Each line in the material below, starting at the one that contains "Screen dimensions: 683x745" and ending at the one that contains "Where should I", should be repeated exactly; the pictures should not.

═══ Data excerpts

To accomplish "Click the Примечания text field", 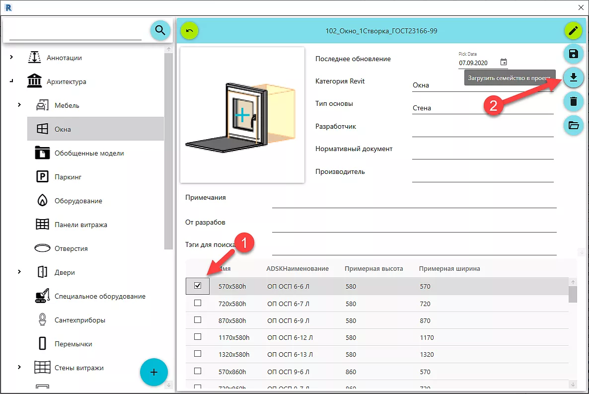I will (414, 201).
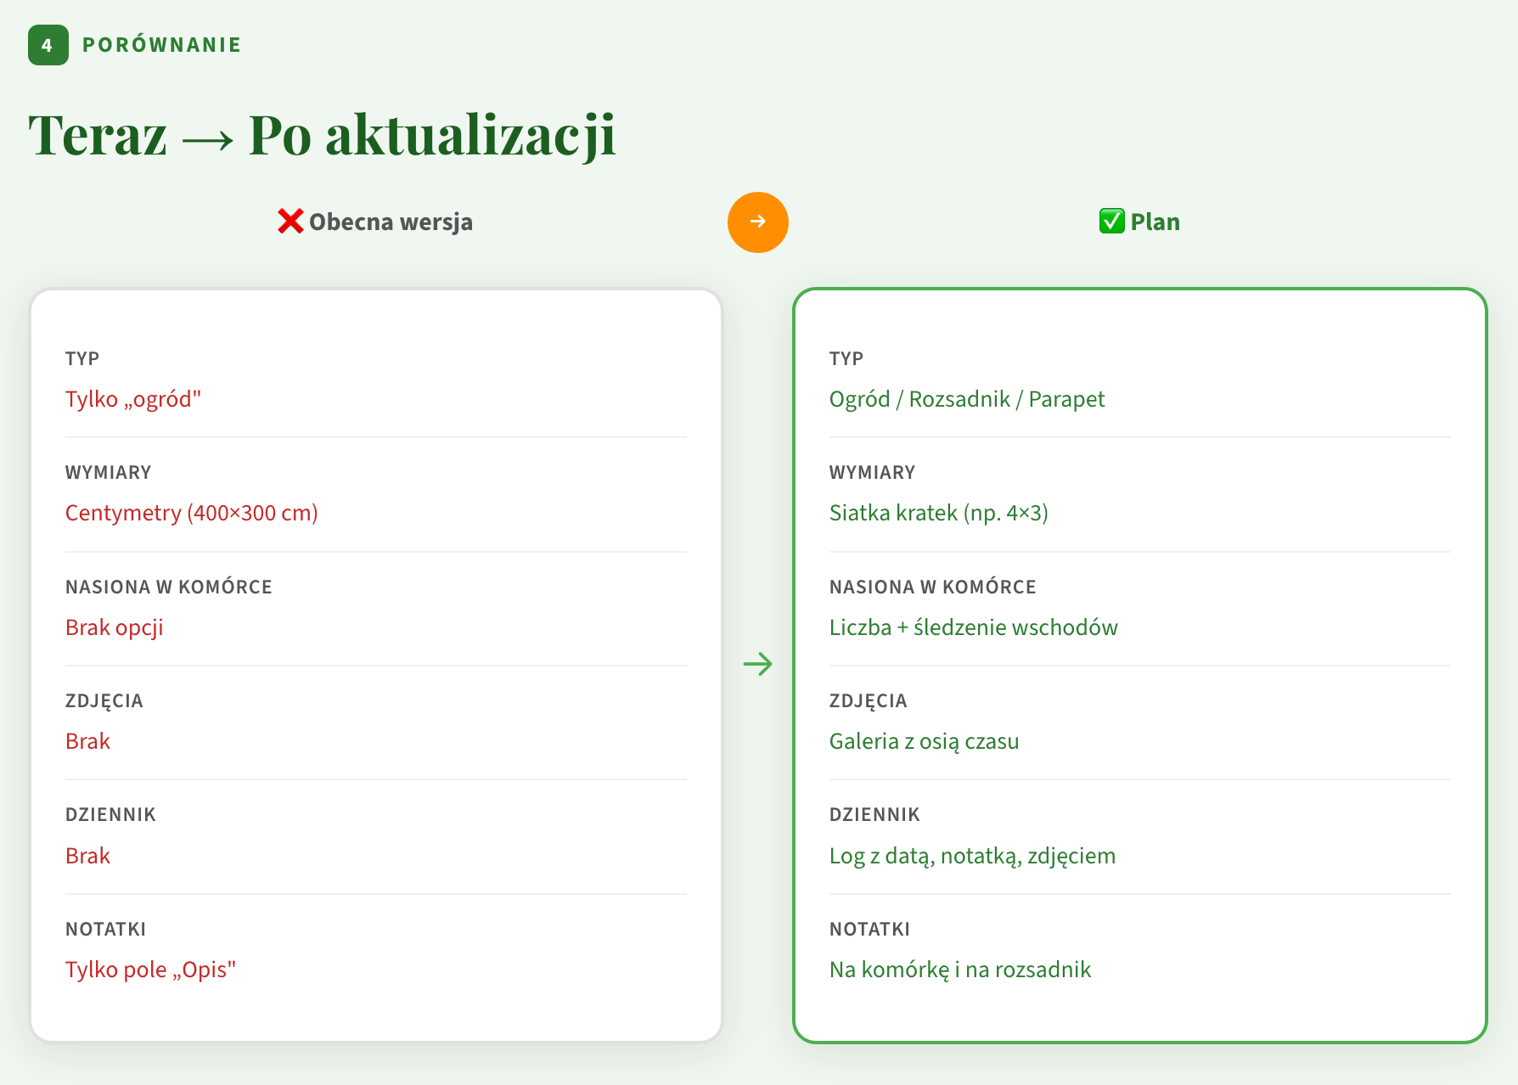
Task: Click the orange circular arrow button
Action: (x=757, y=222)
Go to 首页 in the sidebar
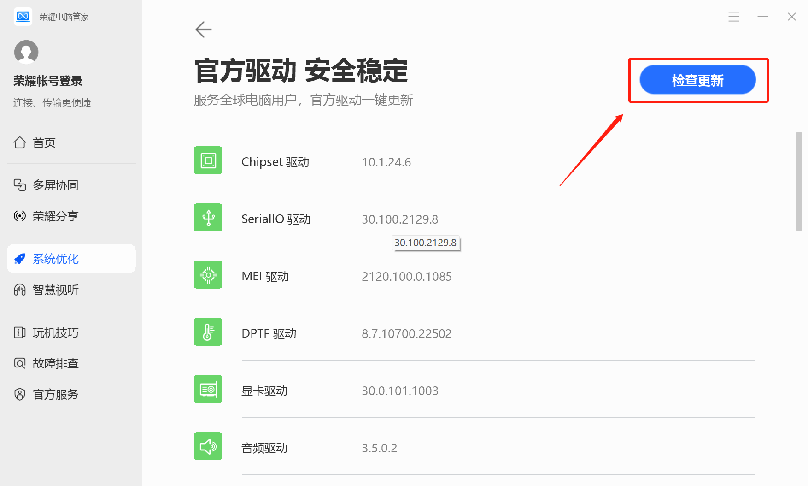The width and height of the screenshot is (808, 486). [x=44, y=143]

══════
═══ Data excerpts

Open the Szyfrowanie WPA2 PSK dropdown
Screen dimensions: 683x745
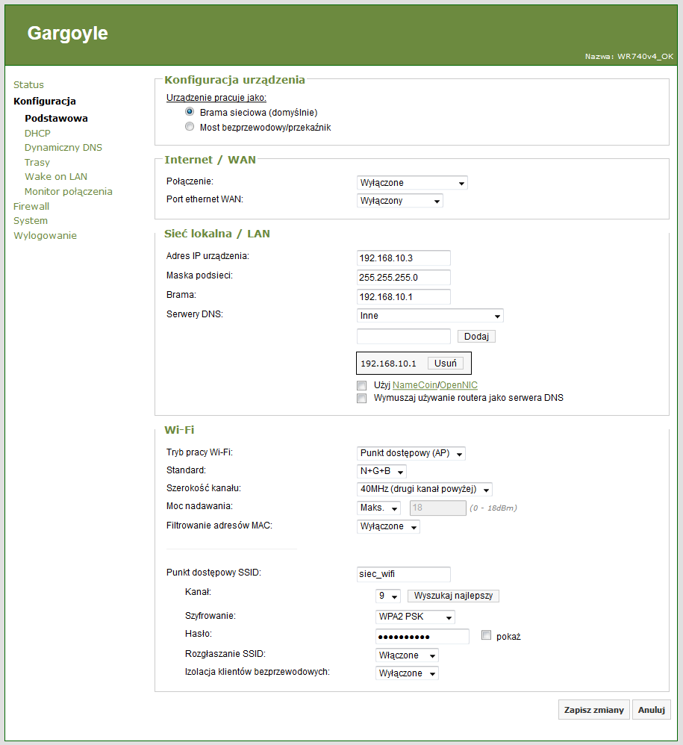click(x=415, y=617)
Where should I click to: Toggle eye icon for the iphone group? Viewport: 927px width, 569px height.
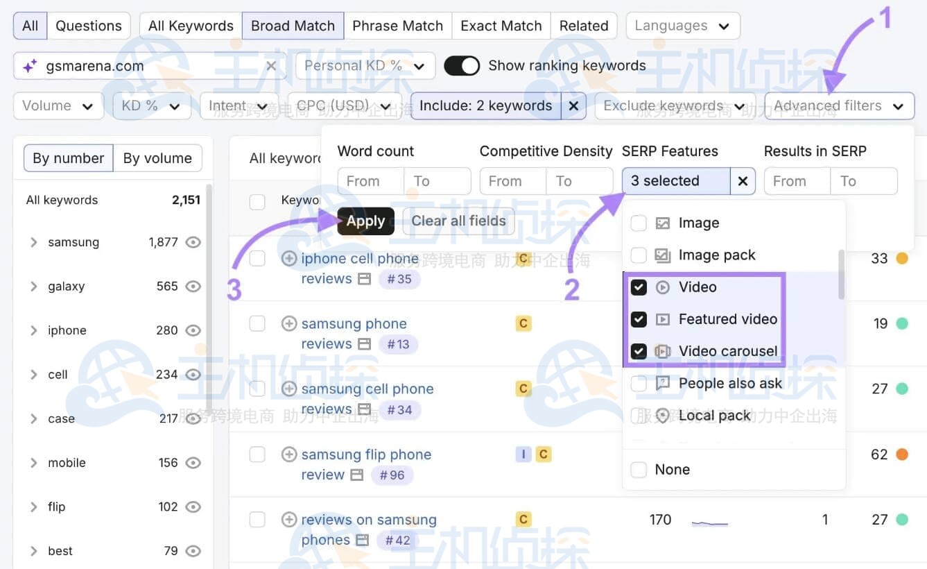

══════

* [Answer to the problem]
Screen dimensions: 683x745
click(x=415, y=617)
Where should I click to: Toggle eye icon for the iphone group? Viewport: 927px width, 569px height.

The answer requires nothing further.